Tash laughed and tapped her on the shoulder. "I got eaten by a book on modern warfare!"
"Well," Karinda challenged. "I got swallowed into a picnic table. At school. Beat that."

Megan stepped forward quietly and coughed. All eyes turned to her. "Well. . ."

Megan was starting to get hot, all the jumping around and screaming had exhausted her and her voice was starting to tear. It felt like a billion girls were around her, all screaming and shouting, and all wearing the same merchandise.

One Direction.

She joined in with the chant that started to arise.

"One D! One D! One D!" It flooded out any other noise that could be heard.

A sudden cheer erupted when the four British boys + Niall sprang back onstage with a hearty.

"How're we going guys!?" Liam yelled into his mic. "We all enjoying the show?"

Everyone screamed their yesses, Megan joining in.

Niall sunnily announced. "Well we hope you love the next one guys. KISS YOU!"

Another screaming wave hushed over the crowd as the opening tune to the song started. And that's when Megan noticed it.

There was a thing in her hand, a thing that was not there before. She raised her arm to see it and what was it she saw?

Garlic Bread.

Megan had no idea how it got there but they were all friends there and, you know, Garlic Bread. So she took a bite.

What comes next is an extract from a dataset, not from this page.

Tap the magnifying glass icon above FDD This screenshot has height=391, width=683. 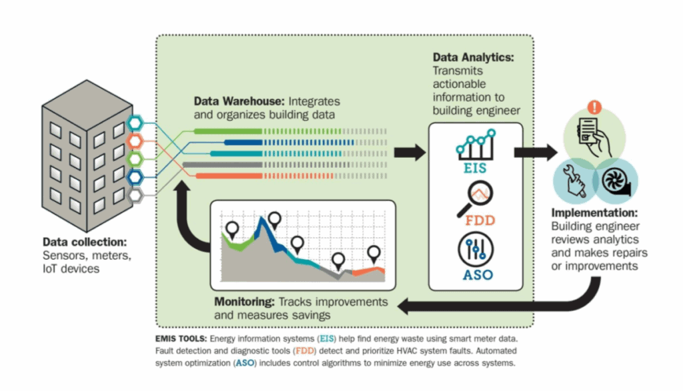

And almost hurled. It was the most disgusting Garlic Bread she had ever eaten. Obviously not all of them were friends. She scowled at the offending bread and decided, What the hell? And hurled it onto the stage.

And suddenly she was being sucked into a giant swirl of garlic and butter and bread, yelling as the portal ate up her legs, then stomach, then chest then head.

And all she could see and smell and taste was that horrible Garlic Bread.

And then she knew no more.

Megan coughed after finishing her tale and looked up to see twelve faces gaping at her.

Sam choked out unbelievably. "I think Megan wins."

No doubt everyone agreed with slightly shaken nods.